Russell helped formulate the first athletic code enabling schools to sponsor girls' teams, with rules adopted statewide in 1967. Those regulations came five years before the enactment of Title IX, landmark legislation requiring equal federal funding for boys' and girls' programs.

"His help with initiating girls' sports in interscholastic play was his pet project because it was done for boys, and he and his cohorts thought, Well, why not for girls?" said Russell's daughter, Diana Russell Vandervoort.

Russell served as commissioner of the CIF's Southern Section from 1950-56 before being promoted to state commissioner. Over the next 25 years, he helped broaden the scope of athletics by creating team play in swimming, volleyball, gymnastics, golf and nontraditional sports such as snow skiing and surfing.

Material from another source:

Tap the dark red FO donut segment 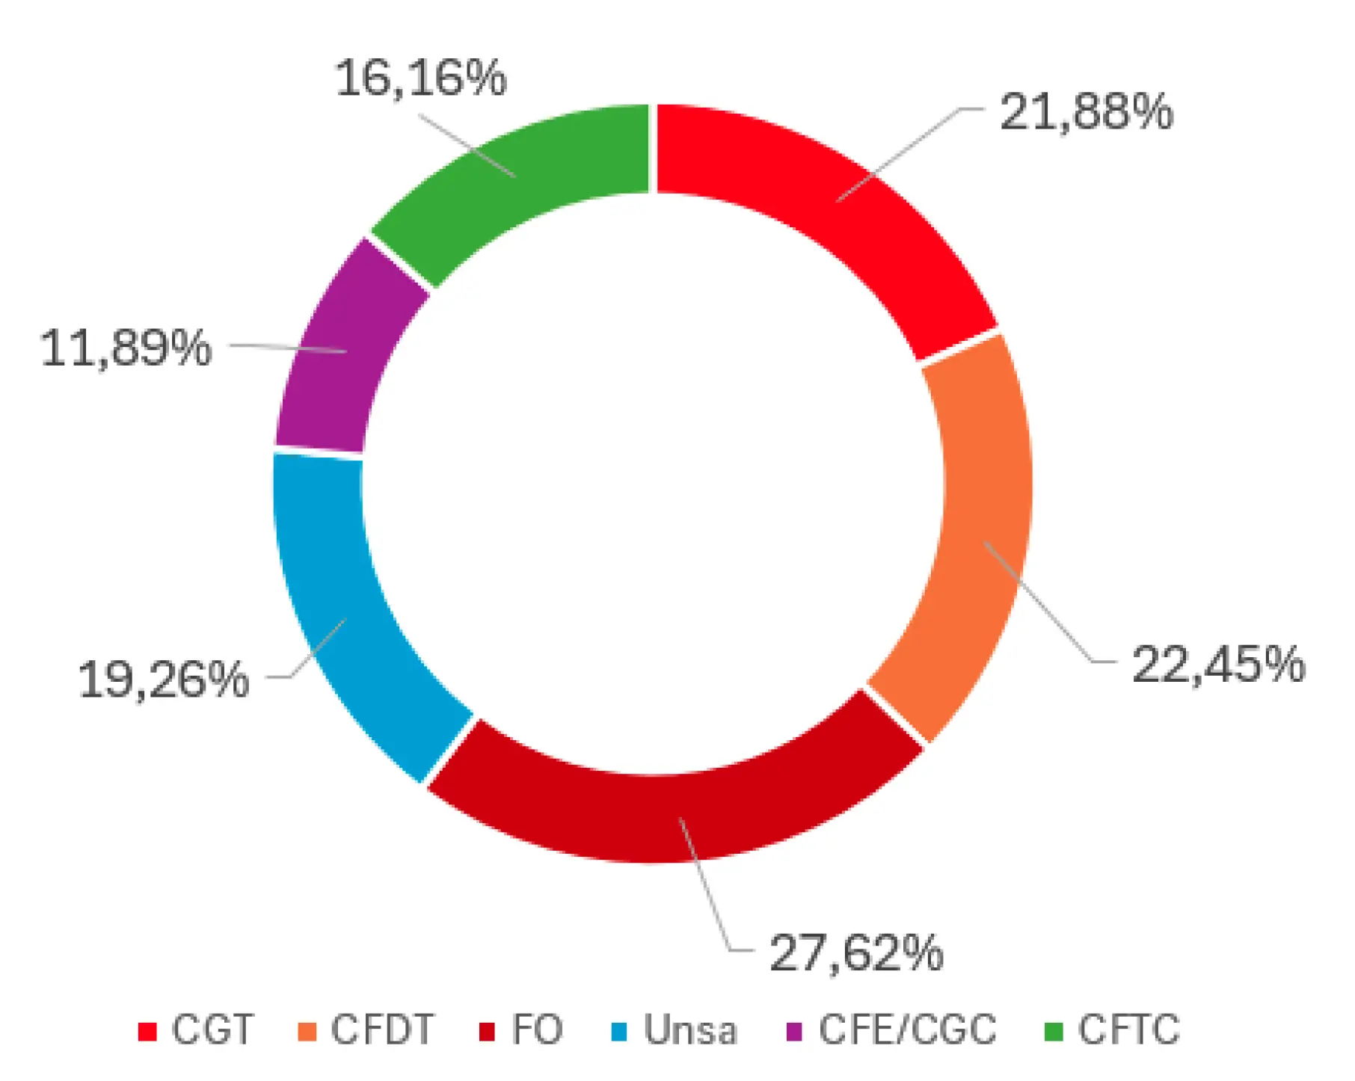pyautogui.click(x=673, y=815)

He retired in 1980.

For The Record
Los Angeles Times Saturday, August 22, 2009 Home Edition Main News Part A Page 4 National Desk 1 inches; 40 words Type of Material: Correction
Russell obituary: An obituary of longtime sports commissioner William "Bill" Russell in Tuesday's Section A incorrectly reported that he was commissioner of the California Interscholastic Federation's southern section from 1950 to 1956. He held that post from 1951 to 1954.

"Bill was an innovator and a legend in the CIF," said Dean Crowley, who served as Southern Section commissioner from 1993-2000. "Even though he was retired, he was a mentor to me when I was a rookie commissioner in 1993. He had a lot of wisdom and history of the traditions of the CIF."

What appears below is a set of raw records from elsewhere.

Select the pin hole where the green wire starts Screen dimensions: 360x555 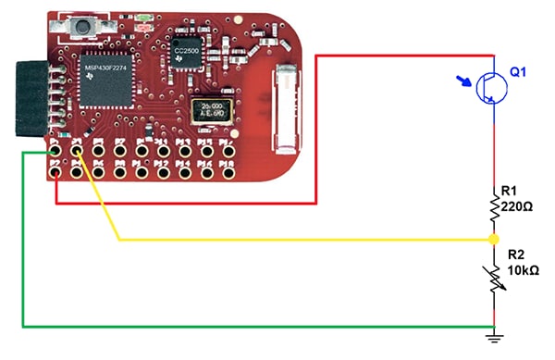tap(56, 148)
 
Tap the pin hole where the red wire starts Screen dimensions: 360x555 tap(56, 169)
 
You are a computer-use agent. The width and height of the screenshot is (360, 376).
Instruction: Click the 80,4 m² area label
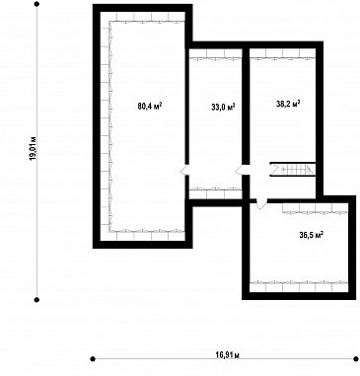(x=150, y=106)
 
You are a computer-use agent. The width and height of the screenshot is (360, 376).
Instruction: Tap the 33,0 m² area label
(x=223, y=107)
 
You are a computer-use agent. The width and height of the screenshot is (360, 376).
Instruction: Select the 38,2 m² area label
(x=288, y=104)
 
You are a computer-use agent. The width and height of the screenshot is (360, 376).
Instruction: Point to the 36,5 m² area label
(x=311, y=235)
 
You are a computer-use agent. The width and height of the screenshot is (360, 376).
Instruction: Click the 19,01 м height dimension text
(x=33, y=148)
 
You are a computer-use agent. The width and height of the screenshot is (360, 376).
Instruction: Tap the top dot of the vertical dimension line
(x=36, y=4)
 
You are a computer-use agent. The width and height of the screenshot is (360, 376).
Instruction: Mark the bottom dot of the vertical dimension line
(x=36, y=300)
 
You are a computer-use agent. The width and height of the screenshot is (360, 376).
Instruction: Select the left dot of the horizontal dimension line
(x=93, y=358)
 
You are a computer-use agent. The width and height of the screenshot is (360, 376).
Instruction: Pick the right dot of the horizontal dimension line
(x=356, y=358)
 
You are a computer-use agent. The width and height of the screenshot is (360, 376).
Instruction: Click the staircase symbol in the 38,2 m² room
(x=293, y=170)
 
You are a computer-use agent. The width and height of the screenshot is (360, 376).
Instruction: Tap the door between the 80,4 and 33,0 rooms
(x=184, y=170)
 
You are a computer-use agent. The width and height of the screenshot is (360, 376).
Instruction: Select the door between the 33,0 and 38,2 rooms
(x=242, y=170)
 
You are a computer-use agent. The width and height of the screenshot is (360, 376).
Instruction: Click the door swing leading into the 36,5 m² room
(x=261, y=204)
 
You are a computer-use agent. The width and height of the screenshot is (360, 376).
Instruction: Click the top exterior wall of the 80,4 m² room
(x=142, y=8)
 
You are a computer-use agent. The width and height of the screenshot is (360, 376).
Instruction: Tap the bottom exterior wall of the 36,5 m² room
(x=299, y=296)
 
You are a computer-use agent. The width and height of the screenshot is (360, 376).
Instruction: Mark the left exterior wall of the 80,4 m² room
(x=97, y=126)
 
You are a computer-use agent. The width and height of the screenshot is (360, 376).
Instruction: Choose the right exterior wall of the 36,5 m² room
(x=352, y=248)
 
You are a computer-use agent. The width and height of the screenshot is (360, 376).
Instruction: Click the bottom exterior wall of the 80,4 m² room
(x=142, y=244)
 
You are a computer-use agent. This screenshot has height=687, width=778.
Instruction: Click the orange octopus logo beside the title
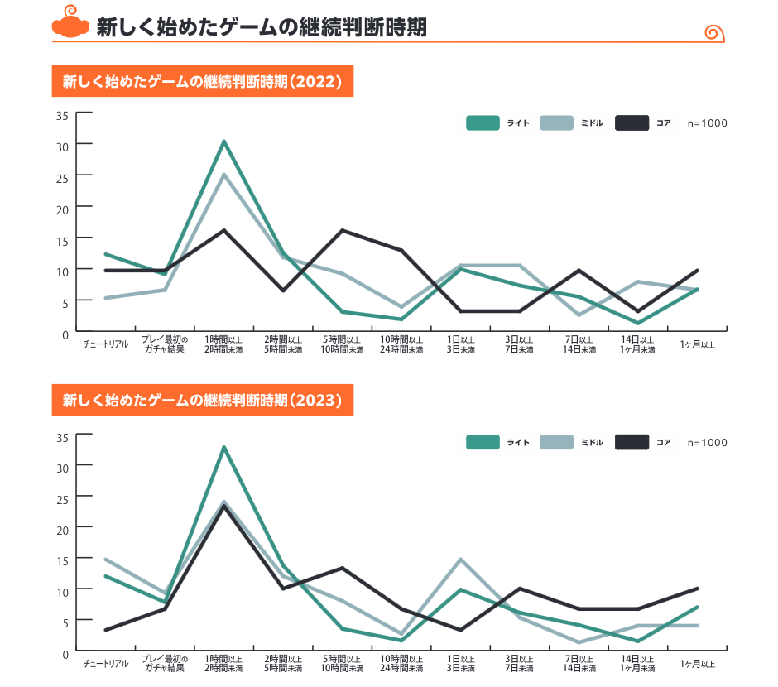point(70,26)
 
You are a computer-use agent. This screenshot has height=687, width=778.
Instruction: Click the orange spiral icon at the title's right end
point(714,33)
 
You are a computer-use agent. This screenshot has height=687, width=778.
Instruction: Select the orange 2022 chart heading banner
point(203,81)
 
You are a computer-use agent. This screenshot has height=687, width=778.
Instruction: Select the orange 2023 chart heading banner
point(203,400)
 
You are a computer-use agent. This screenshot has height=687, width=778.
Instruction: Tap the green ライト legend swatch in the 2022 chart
point(483,123)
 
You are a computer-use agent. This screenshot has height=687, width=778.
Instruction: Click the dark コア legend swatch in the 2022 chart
point(632,123)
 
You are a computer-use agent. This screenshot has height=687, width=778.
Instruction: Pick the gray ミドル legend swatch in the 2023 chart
point(556,443)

Russell also worked for other sports governing bodies, serving as commissioner of the Metropolitan Conference of Southern California junior colleges for 20 years, starting in 1961.

In the early 1960s, Russell helped the NCAA prevail in an arbitration dispute with the Amateur Athletic Union, allowing college track and field athletes to participate in the Olympics. He was then elected president of the newly formed U.S. Track and Field Federation.

Born June 25, 1915, in St. Louis, Russell attended 11 elementary and junior high schools by age 13 because his father's job with Missouri Life Insurance Co. required the family to move frequently.

Russell graduated from Santa Barbara High in 1932 at age 16 but had to delay his college plans to help support his family during the Great Depression. He eventually played baseball and basketball at Santa Barbara State College (now UC Santa Barbara) before graduating in 1940.

When the United States entered World War II, Russell spent three years as a volunteer with the American Red Cross in Alaska.

He returned to Santa Barbara after the war and worked as graduate manager of athletics and student activities for UC Santa Barbara before starting his work with the CIF.

Russell's wife of more than 60 years, Dorathy, died in 2002.

Besides his daughter, he is survived by a granddaughter.

A memorial service will be held at 1 p.m. Thursday at Welch-Ryce-Haider Mortuary, 15 E. Sola Street, Santa Barbara, with a reception to follow.